Philippines, Iran agree to boost oil trade


August 28, 2004. The Philippines and Iran have agreed to strengthen bilateral cooperation in energy and oil sectors, the Philippine government said. The accord was forged during a meeting between President Gloria Macapagal-Arroyo and Iranian Foreign Affairs Minister Kamal Kharrazi who paid a courtesy call at the Philippine presidential palace. During their meeting, Arroyo and Kharrazi explored several areas of bilateral cooperation, notably in energy and agriculture, specifically talking about oil supply, exploration and development of natural gas, and construction of new power plants. Considered the world's second largest producer of oil and natural gas, Iran supplies 60,000 to 70,000 barrels of crude oil per day to the Philippines, representing about 25 percent of the country's fuel requirements.


Policy / Performance


Russia and China to consider energy cooperation


August 25, 2004. Russian Industry and Energy Minister Viktor Khristenko and Chinese Minister in Charge of State Development Reform Commission Kai Ma will discuss issues of joint cooperation within the framework of a session of the Russian-Chinese sub-commission for energy cooperation held in Beijing on August 24 to 26. According to experts, one of the most important issues of negotiations is construction of an oil pipeline from Eastern Siberia to the Far East. The Chinese Ambassador to Russia has made it clear recently that the talks on laying this oil pipeline will take place during a visit of Chinese State Council Premier Wen Jiabao scheduled for this fall in Moscow. Moreover, an adviser of the Chinese Embassy declared that China was interested in buying YUKOS' subsidiary Yuganskneftegaz.

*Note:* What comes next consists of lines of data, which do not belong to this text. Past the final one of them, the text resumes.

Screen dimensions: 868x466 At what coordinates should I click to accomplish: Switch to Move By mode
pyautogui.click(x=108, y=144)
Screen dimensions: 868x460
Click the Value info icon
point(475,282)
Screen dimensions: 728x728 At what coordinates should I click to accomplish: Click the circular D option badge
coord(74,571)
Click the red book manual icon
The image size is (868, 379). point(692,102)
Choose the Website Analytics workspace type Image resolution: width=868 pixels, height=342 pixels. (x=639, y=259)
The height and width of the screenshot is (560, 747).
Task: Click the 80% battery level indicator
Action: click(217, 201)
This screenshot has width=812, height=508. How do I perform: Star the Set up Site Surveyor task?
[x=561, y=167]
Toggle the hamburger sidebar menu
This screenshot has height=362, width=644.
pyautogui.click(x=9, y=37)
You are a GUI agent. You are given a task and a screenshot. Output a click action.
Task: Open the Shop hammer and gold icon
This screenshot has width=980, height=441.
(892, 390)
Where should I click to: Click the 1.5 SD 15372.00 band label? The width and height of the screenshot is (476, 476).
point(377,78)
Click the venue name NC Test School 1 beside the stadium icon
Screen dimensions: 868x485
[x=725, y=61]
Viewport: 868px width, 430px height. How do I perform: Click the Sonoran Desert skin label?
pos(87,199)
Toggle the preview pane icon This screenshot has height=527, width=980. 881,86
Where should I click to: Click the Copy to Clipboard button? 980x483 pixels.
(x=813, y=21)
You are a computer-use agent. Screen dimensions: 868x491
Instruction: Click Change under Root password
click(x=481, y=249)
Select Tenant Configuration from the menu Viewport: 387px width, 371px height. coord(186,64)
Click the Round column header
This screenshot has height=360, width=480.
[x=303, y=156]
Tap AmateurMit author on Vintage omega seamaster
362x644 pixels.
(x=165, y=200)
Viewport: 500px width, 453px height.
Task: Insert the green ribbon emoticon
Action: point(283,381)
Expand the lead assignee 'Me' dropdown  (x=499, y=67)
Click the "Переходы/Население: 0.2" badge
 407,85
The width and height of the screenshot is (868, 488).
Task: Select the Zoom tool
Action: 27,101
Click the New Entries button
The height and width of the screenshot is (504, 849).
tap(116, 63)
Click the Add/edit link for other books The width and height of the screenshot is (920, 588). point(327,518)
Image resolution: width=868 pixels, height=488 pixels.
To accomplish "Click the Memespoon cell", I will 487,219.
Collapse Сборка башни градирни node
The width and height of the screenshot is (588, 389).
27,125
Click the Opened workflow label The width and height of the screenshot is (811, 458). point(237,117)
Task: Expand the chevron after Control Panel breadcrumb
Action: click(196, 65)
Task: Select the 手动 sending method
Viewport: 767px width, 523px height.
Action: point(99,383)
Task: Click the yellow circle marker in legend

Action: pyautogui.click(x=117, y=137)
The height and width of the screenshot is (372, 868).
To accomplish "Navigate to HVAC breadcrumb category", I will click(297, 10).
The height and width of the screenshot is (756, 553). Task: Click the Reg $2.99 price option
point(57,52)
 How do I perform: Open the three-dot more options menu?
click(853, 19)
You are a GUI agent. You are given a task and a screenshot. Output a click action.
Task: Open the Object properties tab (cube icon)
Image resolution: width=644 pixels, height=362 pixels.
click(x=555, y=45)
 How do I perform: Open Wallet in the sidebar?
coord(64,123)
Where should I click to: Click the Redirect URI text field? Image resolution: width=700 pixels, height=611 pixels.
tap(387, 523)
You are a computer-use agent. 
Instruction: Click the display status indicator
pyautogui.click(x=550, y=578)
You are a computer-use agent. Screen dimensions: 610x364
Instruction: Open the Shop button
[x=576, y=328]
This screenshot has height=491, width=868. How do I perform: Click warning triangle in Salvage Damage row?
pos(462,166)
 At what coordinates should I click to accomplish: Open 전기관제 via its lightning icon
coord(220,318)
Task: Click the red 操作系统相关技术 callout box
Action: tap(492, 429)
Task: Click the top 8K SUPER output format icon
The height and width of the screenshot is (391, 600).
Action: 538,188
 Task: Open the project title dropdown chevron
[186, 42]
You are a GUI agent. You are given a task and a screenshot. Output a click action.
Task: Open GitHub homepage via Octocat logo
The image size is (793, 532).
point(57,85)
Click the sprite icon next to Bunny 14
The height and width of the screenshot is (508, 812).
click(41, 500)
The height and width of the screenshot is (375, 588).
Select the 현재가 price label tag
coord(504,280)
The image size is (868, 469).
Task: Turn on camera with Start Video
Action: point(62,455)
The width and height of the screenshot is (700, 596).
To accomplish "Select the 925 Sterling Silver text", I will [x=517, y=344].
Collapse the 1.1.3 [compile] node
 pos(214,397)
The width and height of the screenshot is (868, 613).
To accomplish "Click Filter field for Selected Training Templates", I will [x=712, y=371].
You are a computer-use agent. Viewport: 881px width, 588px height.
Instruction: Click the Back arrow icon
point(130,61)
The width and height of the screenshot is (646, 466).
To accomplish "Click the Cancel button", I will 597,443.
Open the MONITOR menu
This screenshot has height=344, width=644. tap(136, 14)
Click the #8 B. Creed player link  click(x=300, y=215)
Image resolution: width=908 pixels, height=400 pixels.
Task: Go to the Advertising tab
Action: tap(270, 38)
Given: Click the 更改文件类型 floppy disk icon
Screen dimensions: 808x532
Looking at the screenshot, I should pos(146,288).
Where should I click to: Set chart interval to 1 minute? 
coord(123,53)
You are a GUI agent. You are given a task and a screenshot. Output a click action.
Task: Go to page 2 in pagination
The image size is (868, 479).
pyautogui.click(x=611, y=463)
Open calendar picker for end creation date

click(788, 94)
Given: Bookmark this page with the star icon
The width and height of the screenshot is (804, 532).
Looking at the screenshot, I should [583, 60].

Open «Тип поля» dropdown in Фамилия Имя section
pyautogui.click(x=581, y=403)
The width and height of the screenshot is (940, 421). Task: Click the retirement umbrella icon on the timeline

Iran wants foreign investment to help it meet energy targets


August 24, 2004. OPEC member Iran called for increased foreign spending in its oil and gas sector, in part blaming underinvestment in energy infrastructure for current record high oil prices. Iran's Deputy Oil Minister Mohammad Hadi Nejad Hosseinian predicted oil prices would stay close to $50 a barrel in the short term as steep world demand and unrest in the Middle East drive prices higher. "Most OPEC producers have been unable to supply extra oil as a result of inadequate investment during the period when oil prices were weak," said Hosseinian. He called for foreign cooperation to help Iran meet a target of producing 5.5 million barrels of oil per day and 700 million cubic meters of gas per day by 2010. Iran currently produces around 4 million barrels per day. Projected investment costs would total $50 billion over the next six years. "Iran expects to rely heavily on foreign investment to implement its ambitious plans," Hosseinian said.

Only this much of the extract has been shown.